===== Document extract

In IR 2018-149, the Service highlighted tax tips for the summer season. While most taxpayers are understandably thinking about barbeques and summer vacations, the IRS offered seven summertime suggestions that may affect taxpayers.
  1. Summer Jobs - Many students and younger individuals work during the summer. They may not have earned enough to owe income tax, but their employers will withhold Social Security and Medicare taxes from their pay. If the individual is self-employed, he or she must pay Social Security and Medicare taxes even if there is no income tax obligation. These taxes will also count toward future Social Security benefits. The employer should send a Form W-2, Wage and Tax Statement, by January 31, 2019. It will show the withholding amount for state and federal taxes, Social Security and Medicare. Taxpayers will need this form in order to file their annual tax returns.
  2. Withholding - Seasonal or part-time workers should check their withholdings to be sure that the correct amount of tax is withheld. The Withholding Calculator on IRS.gov will help with that process. Taxpayers can estimate their income, credit adjustments and deductions in order to determine the correct withholding amount.
  3. July Weddings - Newlywed taxpayers may want to recheck some items after the honeymoon. A name change should be reported to the Social Security Administration and an address change should be reported to the United States Postal Service. This will ensure that any tax forms or items needed to file taxes are sent to the correct address. Once again, the Withholding Calculator at IRS.gov will be helpful, particularly if there are two wage earners.

==========

Aim of the task. Continue the IRS summer tax tips text from where it stops.

===== Dataset extract

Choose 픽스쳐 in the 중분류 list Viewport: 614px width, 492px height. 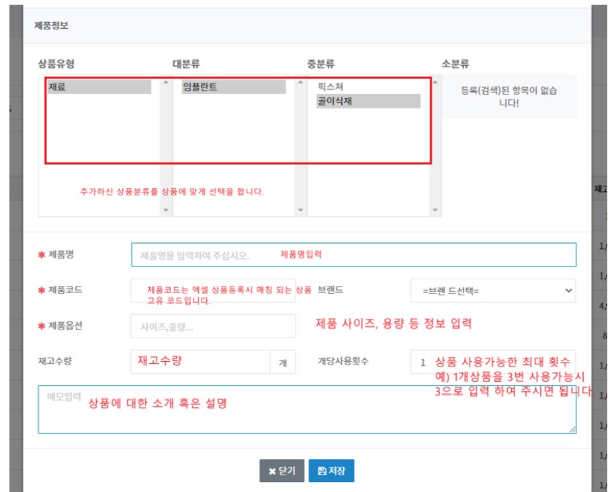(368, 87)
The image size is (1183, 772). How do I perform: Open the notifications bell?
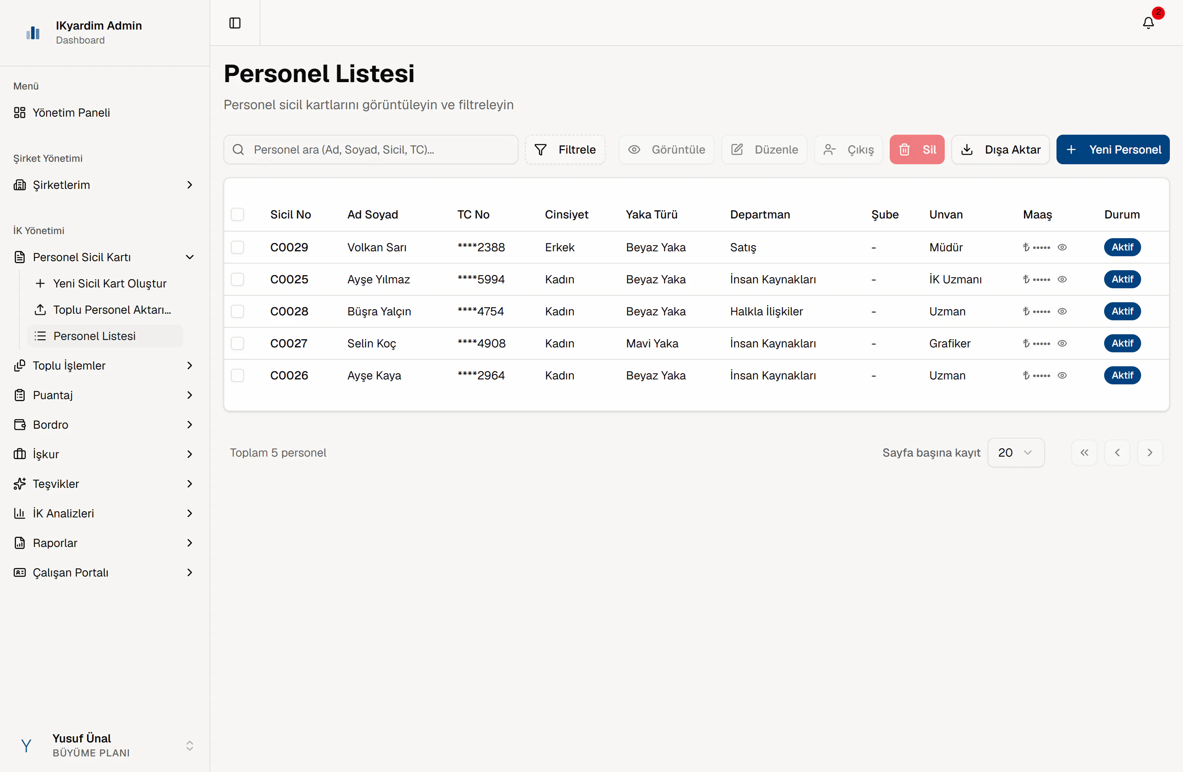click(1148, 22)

==========

Answer to this problem.
  4. Summer House Clean Up - Summertime presents a good opportunity to conduct a home cleanup and clear-out effort. Many taxpayers will find that some household goods are no longer needed. If a taxpayer makes a donation of household goods that are in "good used condition or better" to a qualified charity, the taxpayer may receive a charitable deduction. The charity should provide a receipt that includes the date of the gift and description of the items. If the value of the gift is over $5,000, the taxpayer will need to obtain a qualified appraisal to substantiate the deduction.
  5. Volunteer and Drive - Many taxpayers with good hearts will volunteer for charitable organizations. Driving activities while on organization-sponsored trips qualify for a deduction of $0.14 per mile for charitable travel. Volunteers will need to record the date of the trip date and the mileage in order to itemize their deductions.
  6. Day Camp Credit - Working parents with children under 13 years of age may qualify for the Child and Dependent Care Credit. This is not permitted for overnight camps, but a day camp may count for the credit. IRS Publication 503, Child and Dependent Care Expenses, will be helpful for taxpayers who desire to claim this credit.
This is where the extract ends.